Yeast cell wall binding assays.

Chitinase (Trichoderma viride; catalog no. C8241; Sigma-Aldrich) was dissolved in model wine solution of pH 3.3 containing 12% ethanol and 4 g/liter tartaric acid to a final concentration of 0.5 mg/ml. Yeast cells were suspended in 1 ml of this solution and incubated for 30 min with shaking at 37°C or for 2 h at room temperature. A negative control where no cells were added was also incubated. The suspension was centrifuged at 3,250 × g, and 30 μl of the supernatant was used for further chitinase activity analysis. The chitinase assay kit (catalog no. CS0980; Sigma-Aldrich) was used to assay for the remaining chitinase activity, as per the manufacturer's instructions.

A correlation was also determined between the levels of chitin and the amount of GFP-chitinase bound to the S. cerevisiae BY4742 Δtus1 and BY4742 Δygp1 mutant strains and the wild-type BY4742 strain. The BY4742 Δtus1 and BY4742 Δygp1 mutant strains were chosen, as they have various amounts of cell wall chitin levels. Lesage et al. (47) reported high levels of chitin deposition in the BY4742 Δtus1 mutant relative to the wild-type BY4742 strain. However, no increase/decrease in chitin levels has been reported for the BY4742 Δygp1 mutant strain relative to the wild-type strain BY4742.

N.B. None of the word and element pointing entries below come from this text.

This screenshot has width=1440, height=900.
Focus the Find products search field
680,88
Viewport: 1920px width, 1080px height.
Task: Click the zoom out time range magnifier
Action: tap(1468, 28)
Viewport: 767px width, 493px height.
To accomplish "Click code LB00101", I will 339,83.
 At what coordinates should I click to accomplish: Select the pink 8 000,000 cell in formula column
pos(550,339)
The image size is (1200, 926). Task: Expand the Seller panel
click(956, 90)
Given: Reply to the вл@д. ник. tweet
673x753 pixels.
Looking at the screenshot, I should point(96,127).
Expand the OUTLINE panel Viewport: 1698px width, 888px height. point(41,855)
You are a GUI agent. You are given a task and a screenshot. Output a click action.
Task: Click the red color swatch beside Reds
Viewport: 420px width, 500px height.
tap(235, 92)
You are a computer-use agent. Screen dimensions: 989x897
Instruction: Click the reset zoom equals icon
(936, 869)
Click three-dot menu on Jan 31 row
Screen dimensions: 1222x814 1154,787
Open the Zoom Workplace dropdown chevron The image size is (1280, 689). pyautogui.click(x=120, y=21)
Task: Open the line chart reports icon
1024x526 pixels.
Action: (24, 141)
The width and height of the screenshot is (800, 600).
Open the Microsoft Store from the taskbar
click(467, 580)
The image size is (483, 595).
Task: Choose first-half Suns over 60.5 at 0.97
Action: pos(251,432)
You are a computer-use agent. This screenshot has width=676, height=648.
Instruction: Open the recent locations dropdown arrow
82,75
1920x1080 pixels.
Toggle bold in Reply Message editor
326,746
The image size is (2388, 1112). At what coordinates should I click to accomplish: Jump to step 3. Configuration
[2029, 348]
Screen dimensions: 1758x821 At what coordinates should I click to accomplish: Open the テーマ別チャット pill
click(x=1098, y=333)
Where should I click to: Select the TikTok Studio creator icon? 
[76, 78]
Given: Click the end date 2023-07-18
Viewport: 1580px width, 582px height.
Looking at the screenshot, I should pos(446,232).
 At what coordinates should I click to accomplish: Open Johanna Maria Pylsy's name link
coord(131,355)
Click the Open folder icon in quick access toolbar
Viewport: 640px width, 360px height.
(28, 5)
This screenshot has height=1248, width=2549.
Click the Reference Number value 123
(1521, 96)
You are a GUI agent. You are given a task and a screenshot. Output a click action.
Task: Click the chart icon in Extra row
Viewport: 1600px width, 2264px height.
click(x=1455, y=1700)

In order to ensure that there were no enzyme inhibitors released by the cells, an assay was carried out where cells were incubated in a model wine solution for 2 h, after which they were removed through centrifugation. Chitinase was then added to the model wine without the cells, after which the level of chitinase activity was assayed.

Statistical analysis.

The data are expressed as the mean ± standard deviation from three biological repeats, while in the case of the heat test, the mean ± standard deviation were calculated from three biological and technical replicates. Statistical comparisons between values were performed with a multifactorial analysis of variance (ANOVA) using STATISTICA 10 (P < 0.05).